Mayor Kate Snyder also said that in another two weeks the city will likely have a clearer picture of what kind of assistance the state will be able to provide.

“To have an expense line potentially jump so significantly while we’re in an environment of increased general inflation and reduced revenues means the manager wants to be really prudent when presenting a budget to the council and to the community,” Snyder said. “I think she made the right decision. I think waiting to know more concretely is the right thing to do given the significance of this one expense line.”

Last month West and Snyder wrote to the chairs of the Legislature’s Joint Standing Committee on Appropriations and Financial Affairs, asking them to consider the costs Portland is facing as they work on a supplemental budget proposal. The mayor and city manager asked Sen. Cathy Breen, D-Falmouth, and Rep. Teresa Pierce, D -Falmouth, to consider an increase to the state’s General Assistance reimbursement, funding for a coordinated resettlement effort to be led by Catholic Charities or another community partner, and funding for MaineHousing to acquire and operate a temporary housing facility, with the help of community partners, to help the city move away from hotel rooms.

“The Appropriations and Financial Affairs Committee Chairs receive letters and testimony about important issues from municipalities, organizations and individuals all over the state,” Pierce said in a statement Friday. “We read and consider all the communications, recently including hundreds of pieces of testimony that were submitted for the public hearings on the supplemental budget.”

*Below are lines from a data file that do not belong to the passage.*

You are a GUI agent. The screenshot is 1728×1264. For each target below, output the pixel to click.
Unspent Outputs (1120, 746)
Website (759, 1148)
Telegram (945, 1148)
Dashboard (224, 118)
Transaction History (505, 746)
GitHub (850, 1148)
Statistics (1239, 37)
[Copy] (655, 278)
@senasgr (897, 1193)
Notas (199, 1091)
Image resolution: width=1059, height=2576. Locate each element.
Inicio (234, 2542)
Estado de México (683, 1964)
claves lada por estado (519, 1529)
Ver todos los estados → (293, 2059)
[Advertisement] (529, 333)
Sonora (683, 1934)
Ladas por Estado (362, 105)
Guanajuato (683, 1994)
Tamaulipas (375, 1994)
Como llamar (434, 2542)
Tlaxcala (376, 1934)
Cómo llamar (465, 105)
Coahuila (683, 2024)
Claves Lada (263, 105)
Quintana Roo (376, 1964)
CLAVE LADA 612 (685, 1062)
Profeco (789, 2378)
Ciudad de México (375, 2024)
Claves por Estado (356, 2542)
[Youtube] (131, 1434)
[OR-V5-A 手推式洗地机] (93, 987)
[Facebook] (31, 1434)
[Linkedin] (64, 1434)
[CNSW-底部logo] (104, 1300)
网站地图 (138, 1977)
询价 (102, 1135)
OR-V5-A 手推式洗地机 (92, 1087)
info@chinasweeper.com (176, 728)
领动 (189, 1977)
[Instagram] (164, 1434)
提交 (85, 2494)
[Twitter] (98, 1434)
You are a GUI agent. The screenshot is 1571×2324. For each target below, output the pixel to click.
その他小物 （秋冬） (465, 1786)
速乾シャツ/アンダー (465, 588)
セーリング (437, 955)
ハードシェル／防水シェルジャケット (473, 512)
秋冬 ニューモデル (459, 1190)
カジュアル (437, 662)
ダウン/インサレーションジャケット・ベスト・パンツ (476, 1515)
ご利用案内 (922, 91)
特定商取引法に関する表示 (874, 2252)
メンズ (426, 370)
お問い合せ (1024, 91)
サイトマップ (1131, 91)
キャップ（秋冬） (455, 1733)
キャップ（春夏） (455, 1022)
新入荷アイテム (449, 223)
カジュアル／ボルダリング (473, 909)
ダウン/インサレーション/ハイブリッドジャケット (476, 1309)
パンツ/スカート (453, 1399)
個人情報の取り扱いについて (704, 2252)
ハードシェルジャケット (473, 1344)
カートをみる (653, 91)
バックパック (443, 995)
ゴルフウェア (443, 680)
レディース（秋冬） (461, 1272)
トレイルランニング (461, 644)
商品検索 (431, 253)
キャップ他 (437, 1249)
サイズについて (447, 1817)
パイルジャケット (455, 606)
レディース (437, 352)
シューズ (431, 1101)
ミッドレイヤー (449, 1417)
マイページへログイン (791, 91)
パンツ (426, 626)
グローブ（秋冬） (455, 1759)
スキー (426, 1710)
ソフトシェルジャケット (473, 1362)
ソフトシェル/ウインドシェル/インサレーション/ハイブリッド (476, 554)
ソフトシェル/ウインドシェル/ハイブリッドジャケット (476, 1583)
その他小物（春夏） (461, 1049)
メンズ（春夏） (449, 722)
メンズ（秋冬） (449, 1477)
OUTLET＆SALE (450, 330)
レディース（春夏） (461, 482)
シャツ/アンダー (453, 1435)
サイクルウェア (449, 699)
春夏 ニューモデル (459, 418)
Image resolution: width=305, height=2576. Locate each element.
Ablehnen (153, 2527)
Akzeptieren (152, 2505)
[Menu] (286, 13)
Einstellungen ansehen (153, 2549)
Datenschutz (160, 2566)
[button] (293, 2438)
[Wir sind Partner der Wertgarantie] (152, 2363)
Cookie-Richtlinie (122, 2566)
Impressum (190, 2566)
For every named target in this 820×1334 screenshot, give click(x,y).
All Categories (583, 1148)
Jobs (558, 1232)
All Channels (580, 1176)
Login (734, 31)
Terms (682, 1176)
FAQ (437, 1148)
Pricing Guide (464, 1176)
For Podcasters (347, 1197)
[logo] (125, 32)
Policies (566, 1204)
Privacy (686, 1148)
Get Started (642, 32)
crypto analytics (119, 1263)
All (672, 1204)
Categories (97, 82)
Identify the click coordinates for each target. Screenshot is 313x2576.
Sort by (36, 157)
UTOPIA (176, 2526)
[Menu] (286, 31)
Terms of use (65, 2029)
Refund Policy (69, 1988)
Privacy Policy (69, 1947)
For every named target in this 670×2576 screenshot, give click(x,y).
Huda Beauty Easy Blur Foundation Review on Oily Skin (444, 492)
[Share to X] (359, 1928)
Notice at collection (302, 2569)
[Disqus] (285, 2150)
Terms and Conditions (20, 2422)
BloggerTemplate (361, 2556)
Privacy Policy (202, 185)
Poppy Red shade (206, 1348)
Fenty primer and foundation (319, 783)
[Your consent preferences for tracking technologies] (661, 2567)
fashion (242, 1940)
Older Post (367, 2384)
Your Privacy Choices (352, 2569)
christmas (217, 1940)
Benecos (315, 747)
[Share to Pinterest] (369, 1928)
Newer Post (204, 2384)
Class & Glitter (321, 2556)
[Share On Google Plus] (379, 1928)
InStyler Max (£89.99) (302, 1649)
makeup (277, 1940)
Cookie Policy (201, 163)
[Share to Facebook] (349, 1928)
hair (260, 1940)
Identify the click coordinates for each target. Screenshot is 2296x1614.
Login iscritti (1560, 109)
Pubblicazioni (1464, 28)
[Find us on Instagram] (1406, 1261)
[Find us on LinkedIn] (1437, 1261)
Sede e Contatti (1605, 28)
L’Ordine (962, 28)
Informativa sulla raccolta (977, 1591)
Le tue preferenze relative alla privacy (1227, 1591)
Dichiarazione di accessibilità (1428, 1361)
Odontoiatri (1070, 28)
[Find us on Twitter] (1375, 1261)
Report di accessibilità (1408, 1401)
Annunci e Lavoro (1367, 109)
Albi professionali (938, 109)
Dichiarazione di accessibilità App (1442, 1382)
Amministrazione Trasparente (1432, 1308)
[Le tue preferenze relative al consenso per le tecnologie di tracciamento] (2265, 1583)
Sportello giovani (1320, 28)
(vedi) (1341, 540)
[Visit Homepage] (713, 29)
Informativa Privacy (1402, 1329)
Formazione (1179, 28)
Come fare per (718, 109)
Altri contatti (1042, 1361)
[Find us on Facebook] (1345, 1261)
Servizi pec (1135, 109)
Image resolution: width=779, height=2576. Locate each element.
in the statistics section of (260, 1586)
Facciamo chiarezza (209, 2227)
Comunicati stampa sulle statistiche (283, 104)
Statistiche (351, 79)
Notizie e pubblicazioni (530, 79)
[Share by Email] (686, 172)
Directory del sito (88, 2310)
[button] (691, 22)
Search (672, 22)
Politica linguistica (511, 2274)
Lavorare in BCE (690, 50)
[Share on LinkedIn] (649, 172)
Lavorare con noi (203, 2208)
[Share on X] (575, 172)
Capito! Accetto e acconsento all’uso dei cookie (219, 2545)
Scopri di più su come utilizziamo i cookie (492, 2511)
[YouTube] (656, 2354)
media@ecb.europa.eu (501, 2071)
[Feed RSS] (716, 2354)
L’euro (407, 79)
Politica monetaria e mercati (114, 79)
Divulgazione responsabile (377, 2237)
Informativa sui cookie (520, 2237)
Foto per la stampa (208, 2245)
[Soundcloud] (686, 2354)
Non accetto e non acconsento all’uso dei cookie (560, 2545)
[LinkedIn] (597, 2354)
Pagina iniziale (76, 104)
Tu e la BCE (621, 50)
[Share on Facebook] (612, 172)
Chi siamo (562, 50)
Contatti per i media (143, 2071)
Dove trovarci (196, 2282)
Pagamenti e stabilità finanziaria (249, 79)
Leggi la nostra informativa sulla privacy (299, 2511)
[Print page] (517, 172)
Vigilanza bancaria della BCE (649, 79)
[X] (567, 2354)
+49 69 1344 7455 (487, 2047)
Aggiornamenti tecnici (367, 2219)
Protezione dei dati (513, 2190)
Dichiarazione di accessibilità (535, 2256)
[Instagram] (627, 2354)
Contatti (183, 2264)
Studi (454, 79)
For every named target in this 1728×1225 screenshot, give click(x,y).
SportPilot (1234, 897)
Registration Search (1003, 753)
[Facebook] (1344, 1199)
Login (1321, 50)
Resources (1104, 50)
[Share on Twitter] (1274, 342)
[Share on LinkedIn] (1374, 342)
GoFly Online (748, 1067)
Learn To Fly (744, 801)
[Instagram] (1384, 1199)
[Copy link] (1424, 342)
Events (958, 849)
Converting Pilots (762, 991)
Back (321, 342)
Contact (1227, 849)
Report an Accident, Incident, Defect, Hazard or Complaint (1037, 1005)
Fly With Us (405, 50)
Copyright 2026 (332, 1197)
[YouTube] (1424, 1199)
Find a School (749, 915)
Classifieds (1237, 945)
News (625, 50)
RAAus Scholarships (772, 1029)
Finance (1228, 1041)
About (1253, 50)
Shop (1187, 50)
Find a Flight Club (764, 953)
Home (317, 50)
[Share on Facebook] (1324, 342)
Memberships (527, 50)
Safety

A spokesperson for Breen confirmed that the senator has received Portland’s letter and is going to look into the requests. The Legislature is scheduled to adjourn April 20.

Gov. Janet Mills, as part of her recent change package to the supplemental budget, is proposing to spend $22 million to create an emergency housing relief fund at MaineHousing to address homelessness, which would include providing rental assistance or appropriate housing to those who are staying in hotels. Her supplemental budget proposal also includes $750,000 in grant funding through the Maine Department of Health and Human Services to help community organizations deliver wraparound services, a spokesperson, Lindsay Crete, said in an email Friday.

Crete said the governor has directed Greg Payne, her senior housing adviser, and the Maine Department of Health and Human Services to work closely with MaineHousing, Portland city officials and other municipalities to ensure that existing resources are maximized and that services are coordinated.

“The administration will remain engaged with the City of Portland, the Legislature and Maine’s Congressional delegation moving forward,” Crete said.